Wallis Lapsley

Personal information
- Date of birth: April 14, 1997 (age 29)
- Place of birth: Seattle, Washington, United States
- Height: 1.96 m (6 ft 5 in)
- Position: Goalkeeper

College career
- Years: Team / Apps / (Gls)
- 2016–2019: UC Davis Aggies / 65 / (0)

Senior career*
- Years: Team / Apps / (Gls)
- 2019: Des Moines Menace / 0 / (0)
- 2020: New York Red Bulls II / 11 / (0)
- 2021: FC Tucson / 28 / (0)
- 2022–2023: Tacoma Defiance / 12 / (0)
- 2022: → Seattle Sounders FC (loan) / 0 / (0)
- 2024: Union Omaha / 1 / (0)
- 2025: Forward Madison / 12 / (0)
- Total:  / 64 / (0)

= Wallis Lapsley =

American soccer player

Wallis Lapsley (born April 14, 1997) is a former American soccer player who played as a goalkeeper.

==Career==
Lapsley was selected by the New York Red Bulls with the 36th pick in the second round of the 2020 MLS SuperDraft. In March 2020, Lapsley signed with the Red Bulls' USL Championship club New York Red Bulls II. He made his professional debut on March 7, starting in a 1–0 loss against Tampa Bay Rowdies. He was released by Red Bulls II on November 30, 2020. Lapsley signed with FC Tucson on February 4, 2021.

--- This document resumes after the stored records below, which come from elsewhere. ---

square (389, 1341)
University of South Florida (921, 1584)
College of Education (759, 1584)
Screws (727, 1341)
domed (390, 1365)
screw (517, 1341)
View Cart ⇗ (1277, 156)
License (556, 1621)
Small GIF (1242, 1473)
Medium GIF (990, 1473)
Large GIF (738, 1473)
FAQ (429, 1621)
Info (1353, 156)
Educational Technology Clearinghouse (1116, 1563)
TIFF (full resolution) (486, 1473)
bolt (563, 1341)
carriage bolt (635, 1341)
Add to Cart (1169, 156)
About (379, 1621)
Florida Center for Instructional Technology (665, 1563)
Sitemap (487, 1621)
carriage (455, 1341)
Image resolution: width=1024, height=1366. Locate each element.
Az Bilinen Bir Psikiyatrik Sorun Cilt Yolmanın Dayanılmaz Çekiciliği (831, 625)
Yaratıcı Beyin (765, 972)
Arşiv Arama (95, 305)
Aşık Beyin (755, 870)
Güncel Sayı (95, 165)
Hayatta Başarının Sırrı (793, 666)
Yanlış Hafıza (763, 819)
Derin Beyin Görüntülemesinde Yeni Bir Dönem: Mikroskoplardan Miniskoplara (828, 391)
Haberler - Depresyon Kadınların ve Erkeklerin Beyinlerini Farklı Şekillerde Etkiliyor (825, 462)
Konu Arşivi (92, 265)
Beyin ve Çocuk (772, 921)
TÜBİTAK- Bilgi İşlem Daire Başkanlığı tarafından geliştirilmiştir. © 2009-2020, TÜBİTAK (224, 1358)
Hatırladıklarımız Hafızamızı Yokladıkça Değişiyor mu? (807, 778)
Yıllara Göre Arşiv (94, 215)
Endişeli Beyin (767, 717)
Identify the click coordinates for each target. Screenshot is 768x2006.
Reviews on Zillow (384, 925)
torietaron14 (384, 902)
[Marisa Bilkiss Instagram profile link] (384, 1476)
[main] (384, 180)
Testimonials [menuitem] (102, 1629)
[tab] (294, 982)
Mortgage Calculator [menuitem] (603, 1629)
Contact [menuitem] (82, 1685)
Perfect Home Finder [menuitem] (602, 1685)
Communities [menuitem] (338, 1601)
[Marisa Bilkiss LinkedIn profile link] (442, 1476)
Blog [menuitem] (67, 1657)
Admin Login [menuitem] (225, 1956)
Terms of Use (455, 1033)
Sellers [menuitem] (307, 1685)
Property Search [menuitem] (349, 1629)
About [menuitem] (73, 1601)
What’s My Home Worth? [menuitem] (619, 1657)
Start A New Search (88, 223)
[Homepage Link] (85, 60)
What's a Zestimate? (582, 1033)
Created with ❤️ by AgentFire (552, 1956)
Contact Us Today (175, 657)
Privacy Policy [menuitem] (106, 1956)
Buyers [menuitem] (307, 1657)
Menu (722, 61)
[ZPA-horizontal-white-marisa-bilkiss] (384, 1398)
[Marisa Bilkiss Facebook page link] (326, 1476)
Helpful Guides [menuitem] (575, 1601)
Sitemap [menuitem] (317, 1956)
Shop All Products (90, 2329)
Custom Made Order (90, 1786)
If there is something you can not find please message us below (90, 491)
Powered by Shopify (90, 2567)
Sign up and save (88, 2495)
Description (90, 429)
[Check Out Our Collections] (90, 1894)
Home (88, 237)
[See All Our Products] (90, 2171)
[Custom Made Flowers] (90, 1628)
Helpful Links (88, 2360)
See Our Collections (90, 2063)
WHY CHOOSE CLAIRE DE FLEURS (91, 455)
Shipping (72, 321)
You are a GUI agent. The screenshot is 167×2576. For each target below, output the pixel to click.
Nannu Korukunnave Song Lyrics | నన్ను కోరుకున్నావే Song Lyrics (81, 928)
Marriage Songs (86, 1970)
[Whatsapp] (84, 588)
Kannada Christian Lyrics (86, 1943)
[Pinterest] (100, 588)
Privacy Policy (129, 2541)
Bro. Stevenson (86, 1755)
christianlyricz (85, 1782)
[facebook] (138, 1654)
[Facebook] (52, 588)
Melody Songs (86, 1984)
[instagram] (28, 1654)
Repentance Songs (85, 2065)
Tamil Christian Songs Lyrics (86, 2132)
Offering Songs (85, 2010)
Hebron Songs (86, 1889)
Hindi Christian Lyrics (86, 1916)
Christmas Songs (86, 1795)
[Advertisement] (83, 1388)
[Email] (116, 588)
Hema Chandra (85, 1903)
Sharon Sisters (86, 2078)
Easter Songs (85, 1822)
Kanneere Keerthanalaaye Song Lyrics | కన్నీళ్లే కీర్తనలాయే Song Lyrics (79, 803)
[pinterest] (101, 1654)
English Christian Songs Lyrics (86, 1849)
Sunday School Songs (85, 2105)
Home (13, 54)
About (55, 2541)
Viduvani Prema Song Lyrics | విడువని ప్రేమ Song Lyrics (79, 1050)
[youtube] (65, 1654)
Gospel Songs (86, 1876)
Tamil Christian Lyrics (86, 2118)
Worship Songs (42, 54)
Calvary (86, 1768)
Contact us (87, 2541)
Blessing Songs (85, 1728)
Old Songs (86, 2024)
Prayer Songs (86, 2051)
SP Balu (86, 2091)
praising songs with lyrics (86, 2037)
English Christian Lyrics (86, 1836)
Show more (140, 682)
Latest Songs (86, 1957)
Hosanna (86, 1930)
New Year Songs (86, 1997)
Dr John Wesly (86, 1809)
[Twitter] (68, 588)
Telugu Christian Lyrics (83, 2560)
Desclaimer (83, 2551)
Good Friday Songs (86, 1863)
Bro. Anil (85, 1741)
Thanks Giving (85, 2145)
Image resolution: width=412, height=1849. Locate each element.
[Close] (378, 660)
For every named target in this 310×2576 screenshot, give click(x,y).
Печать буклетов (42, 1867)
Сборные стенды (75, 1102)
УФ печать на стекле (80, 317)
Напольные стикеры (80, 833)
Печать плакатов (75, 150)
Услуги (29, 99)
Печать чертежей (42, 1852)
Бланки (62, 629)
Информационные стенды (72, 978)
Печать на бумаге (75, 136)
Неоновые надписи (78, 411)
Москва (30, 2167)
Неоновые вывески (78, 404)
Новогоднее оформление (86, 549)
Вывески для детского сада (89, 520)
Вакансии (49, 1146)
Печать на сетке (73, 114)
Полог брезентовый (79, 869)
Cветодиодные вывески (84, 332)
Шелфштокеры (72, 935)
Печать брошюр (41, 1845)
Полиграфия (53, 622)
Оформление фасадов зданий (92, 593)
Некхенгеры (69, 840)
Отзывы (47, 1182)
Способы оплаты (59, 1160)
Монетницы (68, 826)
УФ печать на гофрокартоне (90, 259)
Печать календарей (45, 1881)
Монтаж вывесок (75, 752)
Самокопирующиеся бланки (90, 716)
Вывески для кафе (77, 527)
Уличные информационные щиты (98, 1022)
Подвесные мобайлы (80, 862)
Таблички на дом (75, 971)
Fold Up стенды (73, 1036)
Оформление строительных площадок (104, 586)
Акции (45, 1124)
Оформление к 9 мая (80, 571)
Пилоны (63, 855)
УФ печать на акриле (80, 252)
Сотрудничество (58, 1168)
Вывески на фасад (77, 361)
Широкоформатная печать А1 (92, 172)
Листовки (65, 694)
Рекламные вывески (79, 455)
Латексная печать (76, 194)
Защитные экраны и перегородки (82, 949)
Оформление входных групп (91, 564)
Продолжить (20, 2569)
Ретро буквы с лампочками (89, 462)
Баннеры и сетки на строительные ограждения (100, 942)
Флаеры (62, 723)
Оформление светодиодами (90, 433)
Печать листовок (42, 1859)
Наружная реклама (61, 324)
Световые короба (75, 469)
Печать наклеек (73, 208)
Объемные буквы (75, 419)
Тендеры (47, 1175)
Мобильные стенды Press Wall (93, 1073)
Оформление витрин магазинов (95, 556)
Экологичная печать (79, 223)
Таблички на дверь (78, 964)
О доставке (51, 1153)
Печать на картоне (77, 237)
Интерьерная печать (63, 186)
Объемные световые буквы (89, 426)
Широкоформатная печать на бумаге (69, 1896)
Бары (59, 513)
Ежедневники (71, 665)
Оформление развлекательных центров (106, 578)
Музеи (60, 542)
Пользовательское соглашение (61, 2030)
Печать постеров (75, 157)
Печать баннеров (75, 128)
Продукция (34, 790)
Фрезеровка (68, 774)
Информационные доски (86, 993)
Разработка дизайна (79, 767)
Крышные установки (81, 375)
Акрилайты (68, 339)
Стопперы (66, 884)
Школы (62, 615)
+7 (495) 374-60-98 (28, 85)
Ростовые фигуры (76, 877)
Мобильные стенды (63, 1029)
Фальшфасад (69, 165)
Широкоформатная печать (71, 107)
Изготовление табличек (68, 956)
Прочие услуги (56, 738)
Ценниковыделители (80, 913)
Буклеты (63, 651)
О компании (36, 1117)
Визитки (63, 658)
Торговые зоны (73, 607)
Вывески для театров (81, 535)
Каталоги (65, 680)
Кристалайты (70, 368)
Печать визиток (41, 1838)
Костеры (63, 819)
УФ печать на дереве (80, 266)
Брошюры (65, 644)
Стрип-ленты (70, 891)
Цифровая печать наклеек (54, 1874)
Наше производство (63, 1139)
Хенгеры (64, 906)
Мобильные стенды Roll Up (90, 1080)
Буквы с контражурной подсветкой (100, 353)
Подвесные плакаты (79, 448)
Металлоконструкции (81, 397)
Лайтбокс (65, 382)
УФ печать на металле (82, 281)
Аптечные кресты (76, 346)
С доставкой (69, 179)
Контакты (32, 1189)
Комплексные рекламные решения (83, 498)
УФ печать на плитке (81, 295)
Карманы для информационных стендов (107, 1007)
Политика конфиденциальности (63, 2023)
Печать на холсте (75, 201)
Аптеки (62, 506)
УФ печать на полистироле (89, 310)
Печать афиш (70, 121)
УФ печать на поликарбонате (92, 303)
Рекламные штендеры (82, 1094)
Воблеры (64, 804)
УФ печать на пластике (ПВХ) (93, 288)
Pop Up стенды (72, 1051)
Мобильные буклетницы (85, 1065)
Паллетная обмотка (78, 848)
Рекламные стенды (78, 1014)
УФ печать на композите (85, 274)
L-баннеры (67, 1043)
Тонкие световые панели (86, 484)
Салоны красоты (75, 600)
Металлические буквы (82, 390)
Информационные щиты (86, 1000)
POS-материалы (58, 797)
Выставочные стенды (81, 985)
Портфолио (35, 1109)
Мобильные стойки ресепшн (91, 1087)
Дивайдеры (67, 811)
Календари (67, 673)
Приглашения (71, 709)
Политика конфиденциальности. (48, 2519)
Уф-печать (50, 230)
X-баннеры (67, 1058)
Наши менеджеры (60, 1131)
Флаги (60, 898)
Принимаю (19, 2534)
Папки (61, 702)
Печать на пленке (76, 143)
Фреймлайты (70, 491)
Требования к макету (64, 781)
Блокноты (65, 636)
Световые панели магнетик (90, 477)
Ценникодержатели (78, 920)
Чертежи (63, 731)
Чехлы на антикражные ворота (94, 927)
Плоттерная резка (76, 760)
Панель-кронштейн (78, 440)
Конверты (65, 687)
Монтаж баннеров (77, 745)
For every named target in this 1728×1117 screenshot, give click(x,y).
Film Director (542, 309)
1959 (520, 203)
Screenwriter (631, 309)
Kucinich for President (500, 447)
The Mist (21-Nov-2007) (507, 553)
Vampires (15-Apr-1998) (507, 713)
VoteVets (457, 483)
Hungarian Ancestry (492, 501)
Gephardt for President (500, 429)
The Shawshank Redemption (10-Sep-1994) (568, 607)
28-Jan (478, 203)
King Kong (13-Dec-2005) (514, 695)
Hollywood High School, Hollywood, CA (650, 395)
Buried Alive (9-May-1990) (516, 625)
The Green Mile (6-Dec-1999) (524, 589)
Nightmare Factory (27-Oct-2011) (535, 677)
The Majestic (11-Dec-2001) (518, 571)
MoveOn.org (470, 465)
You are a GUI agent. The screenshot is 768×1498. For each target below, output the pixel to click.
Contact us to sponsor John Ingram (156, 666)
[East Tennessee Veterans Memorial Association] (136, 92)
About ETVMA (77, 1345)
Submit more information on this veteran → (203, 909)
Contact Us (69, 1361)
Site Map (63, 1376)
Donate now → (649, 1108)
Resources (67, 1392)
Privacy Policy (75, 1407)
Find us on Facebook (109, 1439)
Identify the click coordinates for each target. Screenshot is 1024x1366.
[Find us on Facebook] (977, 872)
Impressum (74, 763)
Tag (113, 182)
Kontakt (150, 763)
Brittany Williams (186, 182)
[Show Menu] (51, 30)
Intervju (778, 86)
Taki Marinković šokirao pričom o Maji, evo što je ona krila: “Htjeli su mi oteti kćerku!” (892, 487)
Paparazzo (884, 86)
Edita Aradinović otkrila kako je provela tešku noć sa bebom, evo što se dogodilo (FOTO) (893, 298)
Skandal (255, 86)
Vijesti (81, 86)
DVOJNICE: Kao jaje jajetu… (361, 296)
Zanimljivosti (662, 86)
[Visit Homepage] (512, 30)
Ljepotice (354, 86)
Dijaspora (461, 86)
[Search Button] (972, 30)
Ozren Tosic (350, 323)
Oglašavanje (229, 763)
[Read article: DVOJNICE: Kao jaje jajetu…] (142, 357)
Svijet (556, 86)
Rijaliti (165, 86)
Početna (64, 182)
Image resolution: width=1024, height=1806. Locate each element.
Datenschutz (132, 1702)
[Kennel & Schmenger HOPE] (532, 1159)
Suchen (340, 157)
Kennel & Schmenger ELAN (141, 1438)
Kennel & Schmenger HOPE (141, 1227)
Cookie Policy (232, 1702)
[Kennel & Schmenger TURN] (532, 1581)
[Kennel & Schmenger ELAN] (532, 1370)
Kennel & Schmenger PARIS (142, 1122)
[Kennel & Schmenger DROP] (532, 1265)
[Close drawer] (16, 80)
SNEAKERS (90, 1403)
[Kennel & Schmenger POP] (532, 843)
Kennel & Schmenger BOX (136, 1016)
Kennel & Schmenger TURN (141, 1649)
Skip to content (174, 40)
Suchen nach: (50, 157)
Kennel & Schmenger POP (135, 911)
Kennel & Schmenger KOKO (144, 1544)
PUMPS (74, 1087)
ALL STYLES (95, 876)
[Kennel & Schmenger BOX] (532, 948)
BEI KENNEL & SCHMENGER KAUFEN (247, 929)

On March 18, 2022, it was announced that Lapsley had joined MLS Next Pro side Tacoma Defiance. On March 20, 2022, Lapsley made an emergency loan to Tacoma's Major League Soccer parent club Seattle Sounders FC for their fixture against Austin FC, where he made the bench.

On February 6, 2024, Lapsley signed with USL League One side Union Omaha.

Prior to the 2025 season, Lapsley moved to rival USL League One club Forward Madison FC.